Selection
The "selection" (or "firewall") pattern is when you have a query Qsel that reads from some other Qbase and extracts some small bit of information from Qbase that it returns. In particular, Qsel does not combine values from other queries. In some sense, then, Qsel is redundant -- you could have just extracted the information the information from Qbase yourself, and done without the salsa machinery. But Qsel serves a role in that it limits the amount of re-execution that is required when Qbase changes.
Example: the base query
For example, imagine that you have a query parse
that parses the input text of a request
and returns a ParsedResult
, which contains a header and a body:
#[derive(Clone, Debug, PartialEq, Eq)]
struct ParsedResult {
header: Vec<ParsedHeader>,
body: String,
}
#[derive(Clone, Debug, PartialEq, Eq)]
struct ParsedHeader {
key: String,
value: String,
}
#[salsa::query_group(Request)]
trait RequestParser {
/// The base text of the request.
#[salsa::input]
fn request_text(&self) -> String;
/// The parsed form of the request.
fn parse(&self) -> ParsedResult;
}
Example: a selecting query
And now you have a number of derived queries that only look at the header. For example, one might extract the "content-type' header:
#[salsa::query_group(Request)]
trait RequestUtil: RequestParser {
fn content_type(&self) -> Option<String>;
}
fn content_type(db: &dyn RequestUtil) -> Option<String> {
db.parse()
.header
.iter()
.find(|header| header.key == "content-type")

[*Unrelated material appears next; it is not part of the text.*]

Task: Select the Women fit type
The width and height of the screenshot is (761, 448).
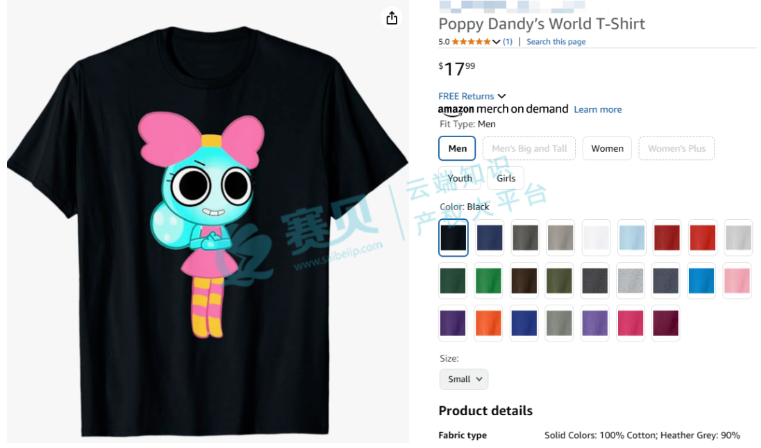Action: [607, 149]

.map(|header| header.value.clone())
}
Why prefer a selecting query?
This content_type
query is an instance of the selection pattern. It only
"selects" a small bit of information from the ParsedResult
. You might not have
made it a query at all, but instead made it a method on ParsedResult
.
But using a query for content_type
has an advantage: now if there are downstream
queries that only depend on the content_type
(or perhaps on other headers extracted
via a similar pattern), those queries will not have to be re-executed when the request
changes unless the content-type header changes. Consider the dependency graph:
request_text --> parse --> content_type --> (other queries)
When the request_text
changes, we are always going to have to re-execute parse
.
If that produces a new parsed result, we are also going to re-execute content_type
.
But if the result of content_type
has not changed, then we will not re-execute
the other queries.
More levels of selection
In fact, in our example we might consider introducing another level of selection.

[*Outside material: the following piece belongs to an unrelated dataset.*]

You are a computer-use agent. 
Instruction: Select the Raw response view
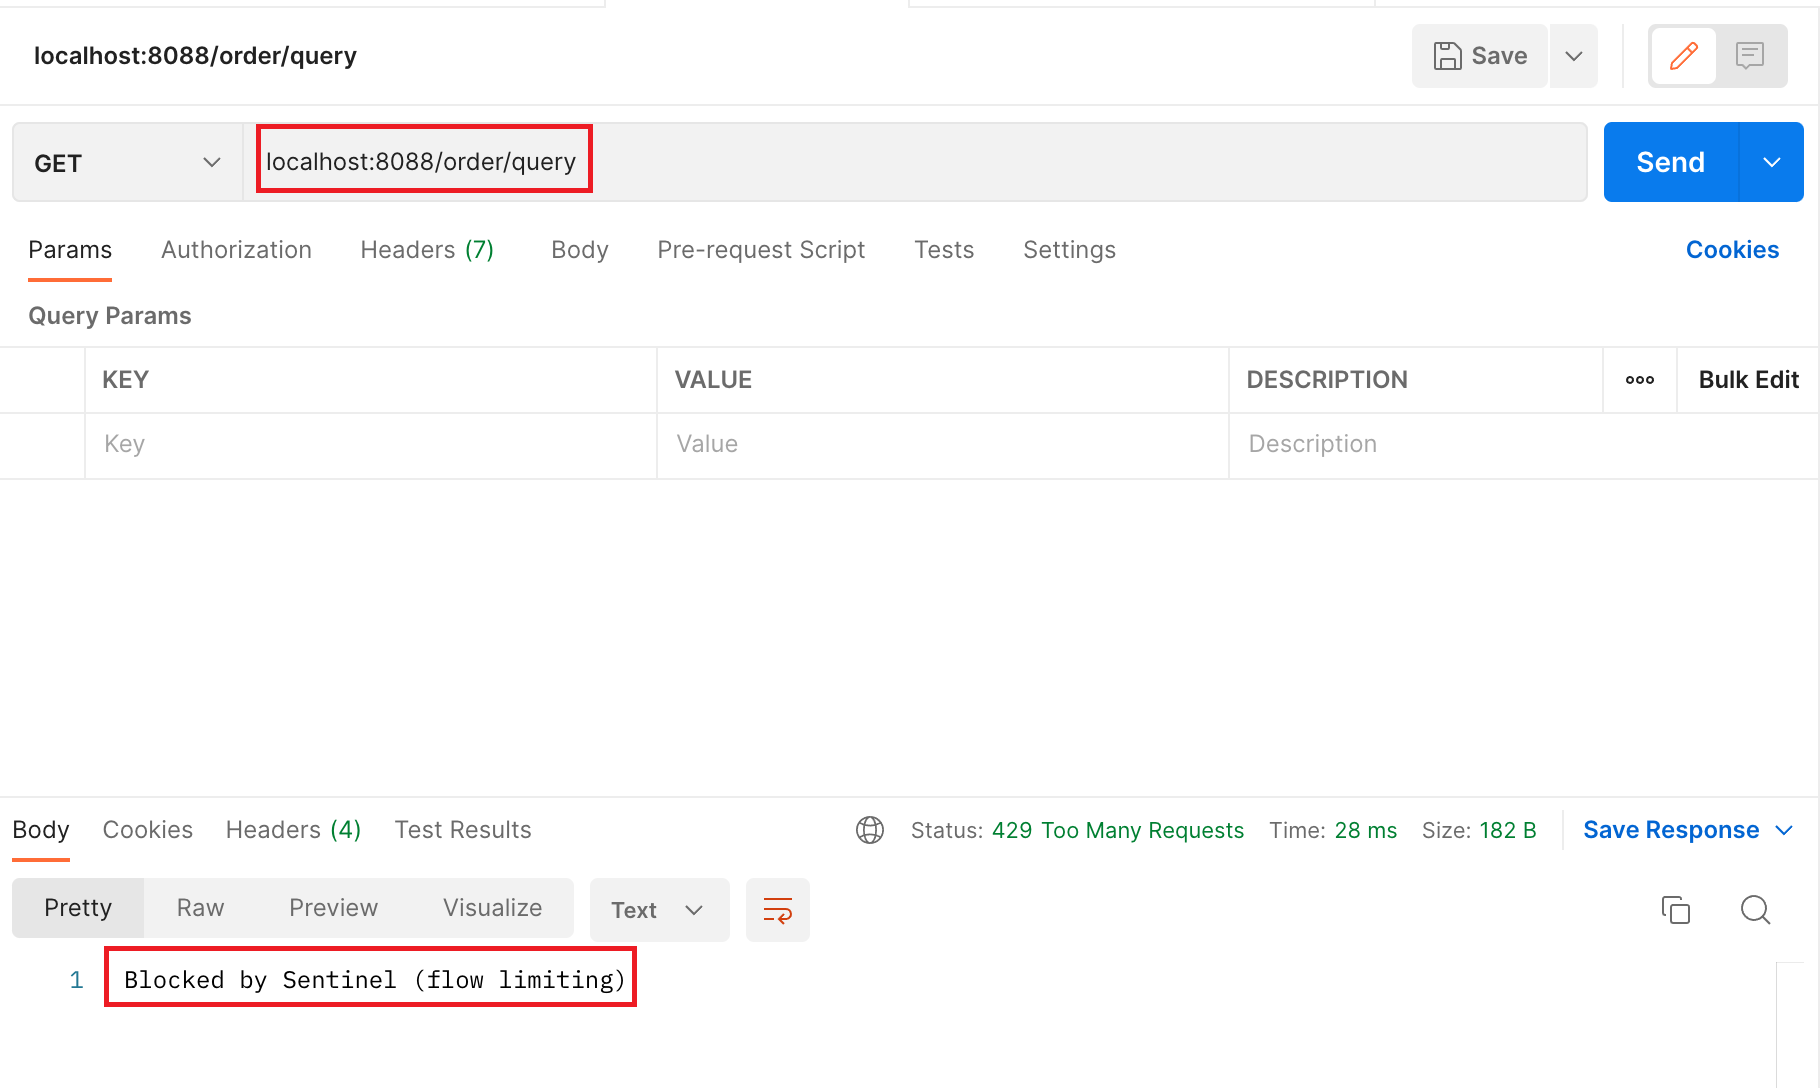pyautogui.click(x=200, y=908)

Instead of having content_type
directly access the results of parse
, it might be better
to insert a selecting query that just extracts the header:
#[salsa::query_group(Request)]
trait RequestUtil: RequestParser {
fn header(&self) -> Vec<ParsedHeader>;
fn content_type(&self) -> Option<String>;
}
fn header(db: &dyn RequestUtil) -> Vec<ParsedHeader> {
db.parse().header
}
fn content_type(db: &dyn RequestUtil) -> Option<String> {
db.header()
.iter()
.find(|header| header.key == "content-type")
.map(|header| header.value.clone())
}
This will result in a dependency graph like so:
request_text --> parse --> header --> content_type --> (other queries)
The advantage of this is that changes that only effect the "body" or
only consume small parts of the request will
not require us to re-execute content_type
at all. This would be particularly
valuable if there are a lot of dependent headers.
A note on cloning and efficiency
In this example, we used common Rust types like Vec
and String
,
and we cloned them quite frequently. This will work just fine in Salsa,
but it may not be the most efficient choice. This is because each clone
is going to produce a deep copy of the result. As a simple fix, you
might convert your data structures to use Arc
(e.g., Arc<Vec<ParsedHeader>>
),
which makes cloning cheap.